As ordered reported by the Senate Committee on Homeland Security and Governmental Affairs on September 26, 2018
H.R. 2196 would amend the Whistleblower Protection Act (WPA) to extend protections to disclosures of classified information to any supervisor in an employee’s chain of command. Under current law, only disclosures to a direct supervisor are protected.
The Merit Systems Protection Board (MSPB) hears claims against federal agencies brought by whistleblowers. Expanding the scope of the protections to include additional supervisors could increase the number of such hearings and any related costs (such as those related to job restoration, back pay, reimbursement of attorneys’ fees, and medical costs). However, based on information from the MSPB and the Office of Special Counsel about the likely number of additional cases under the act, CBO expects that additional cases dealing with disclosures of classified information would be very limited in number. Thus, CBO estimates that implementing H.R. 2196 would have no significant cost.

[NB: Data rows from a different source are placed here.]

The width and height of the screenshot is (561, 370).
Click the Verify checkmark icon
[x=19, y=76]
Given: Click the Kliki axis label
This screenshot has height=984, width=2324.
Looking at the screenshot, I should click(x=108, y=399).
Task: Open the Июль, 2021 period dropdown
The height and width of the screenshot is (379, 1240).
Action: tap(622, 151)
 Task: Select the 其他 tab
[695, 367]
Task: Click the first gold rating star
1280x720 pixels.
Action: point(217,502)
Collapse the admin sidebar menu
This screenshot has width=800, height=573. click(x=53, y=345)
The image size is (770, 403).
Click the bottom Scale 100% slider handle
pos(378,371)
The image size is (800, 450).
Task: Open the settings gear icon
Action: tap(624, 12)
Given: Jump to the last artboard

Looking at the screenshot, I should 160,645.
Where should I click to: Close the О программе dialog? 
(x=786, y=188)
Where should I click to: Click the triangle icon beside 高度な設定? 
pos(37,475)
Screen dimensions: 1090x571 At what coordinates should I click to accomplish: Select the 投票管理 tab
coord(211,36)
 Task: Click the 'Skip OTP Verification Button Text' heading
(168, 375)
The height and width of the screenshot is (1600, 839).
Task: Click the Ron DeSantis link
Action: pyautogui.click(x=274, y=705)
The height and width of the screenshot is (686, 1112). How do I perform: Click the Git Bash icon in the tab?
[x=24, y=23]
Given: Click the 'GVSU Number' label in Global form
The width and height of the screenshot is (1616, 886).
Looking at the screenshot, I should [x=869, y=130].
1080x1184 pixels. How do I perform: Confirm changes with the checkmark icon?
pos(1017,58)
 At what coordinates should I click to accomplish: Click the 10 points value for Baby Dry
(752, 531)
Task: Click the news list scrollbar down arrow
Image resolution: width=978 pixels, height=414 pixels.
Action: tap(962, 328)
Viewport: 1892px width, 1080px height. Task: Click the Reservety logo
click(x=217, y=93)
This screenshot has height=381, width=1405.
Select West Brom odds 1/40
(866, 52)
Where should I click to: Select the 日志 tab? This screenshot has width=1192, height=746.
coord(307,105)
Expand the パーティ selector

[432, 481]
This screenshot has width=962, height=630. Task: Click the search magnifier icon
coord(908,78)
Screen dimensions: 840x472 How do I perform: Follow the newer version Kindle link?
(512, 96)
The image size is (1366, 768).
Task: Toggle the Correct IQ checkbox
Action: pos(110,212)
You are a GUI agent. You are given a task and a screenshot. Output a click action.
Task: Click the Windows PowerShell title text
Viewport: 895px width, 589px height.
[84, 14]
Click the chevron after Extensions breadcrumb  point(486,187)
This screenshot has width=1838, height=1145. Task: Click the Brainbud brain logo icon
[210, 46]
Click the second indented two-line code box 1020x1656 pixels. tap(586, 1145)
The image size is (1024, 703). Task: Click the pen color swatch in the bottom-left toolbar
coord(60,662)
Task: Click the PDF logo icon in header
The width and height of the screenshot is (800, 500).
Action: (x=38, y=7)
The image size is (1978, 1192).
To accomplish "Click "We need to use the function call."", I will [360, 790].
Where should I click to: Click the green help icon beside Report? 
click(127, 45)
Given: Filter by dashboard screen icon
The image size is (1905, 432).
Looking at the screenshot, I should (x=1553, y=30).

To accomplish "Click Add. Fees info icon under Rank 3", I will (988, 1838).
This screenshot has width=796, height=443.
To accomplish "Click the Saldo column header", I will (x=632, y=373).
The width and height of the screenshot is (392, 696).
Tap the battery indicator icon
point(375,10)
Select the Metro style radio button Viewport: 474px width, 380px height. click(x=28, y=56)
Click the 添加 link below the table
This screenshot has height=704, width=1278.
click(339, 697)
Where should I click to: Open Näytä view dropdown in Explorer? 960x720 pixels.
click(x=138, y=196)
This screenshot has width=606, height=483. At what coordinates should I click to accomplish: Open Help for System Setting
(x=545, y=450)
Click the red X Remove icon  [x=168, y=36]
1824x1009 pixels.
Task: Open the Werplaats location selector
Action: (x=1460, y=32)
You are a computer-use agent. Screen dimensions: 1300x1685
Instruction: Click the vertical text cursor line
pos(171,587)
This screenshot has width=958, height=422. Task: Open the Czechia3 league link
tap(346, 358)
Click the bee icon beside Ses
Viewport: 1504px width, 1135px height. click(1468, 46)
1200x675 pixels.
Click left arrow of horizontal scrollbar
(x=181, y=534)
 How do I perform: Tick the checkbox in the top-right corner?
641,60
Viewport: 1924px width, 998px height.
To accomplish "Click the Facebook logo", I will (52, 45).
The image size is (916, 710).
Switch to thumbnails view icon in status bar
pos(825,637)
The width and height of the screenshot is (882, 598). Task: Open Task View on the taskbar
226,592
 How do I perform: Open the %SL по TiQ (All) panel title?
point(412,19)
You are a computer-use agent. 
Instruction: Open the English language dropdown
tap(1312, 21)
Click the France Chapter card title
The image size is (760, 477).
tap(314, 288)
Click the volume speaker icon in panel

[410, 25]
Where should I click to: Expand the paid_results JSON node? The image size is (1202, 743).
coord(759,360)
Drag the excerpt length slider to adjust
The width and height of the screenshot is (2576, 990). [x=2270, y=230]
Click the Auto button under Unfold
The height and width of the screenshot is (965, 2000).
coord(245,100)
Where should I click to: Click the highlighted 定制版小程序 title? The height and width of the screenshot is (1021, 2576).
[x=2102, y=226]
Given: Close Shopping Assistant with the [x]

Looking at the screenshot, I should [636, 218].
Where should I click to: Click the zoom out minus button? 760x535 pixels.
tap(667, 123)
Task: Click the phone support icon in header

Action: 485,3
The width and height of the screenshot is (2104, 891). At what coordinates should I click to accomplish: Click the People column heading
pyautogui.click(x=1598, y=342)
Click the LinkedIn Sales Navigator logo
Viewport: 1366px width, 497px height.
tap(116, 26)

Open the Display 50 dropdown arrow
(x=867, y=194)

Enacting the legislation could affect direct spending by agencies not funded through annual appropriations; therefore, pay-as-you-go procedures apply. However, CBO estimates that any net increase in spending by those agencies would be negligible. Enacting H.R. 2196 would not affect revenues.
CBO estimates that enacting H.R. 2196 would not increase net direct spending or on-budget deficits in any of the four consecutive 10-year periods beginning in 2029.
H.R. 2196 contains no intergovernmental or private-sector mandates as defined in the Unfunded Mandates Reform Act.
On May 22, 2017, CBO transmitted a cost estimate for H.R. 2196, as ordered reported by the House Committee on Oversight and Government Reform on May 2, 2017. The two versions of the legislation are similar and the estimated budgetary effects are the same.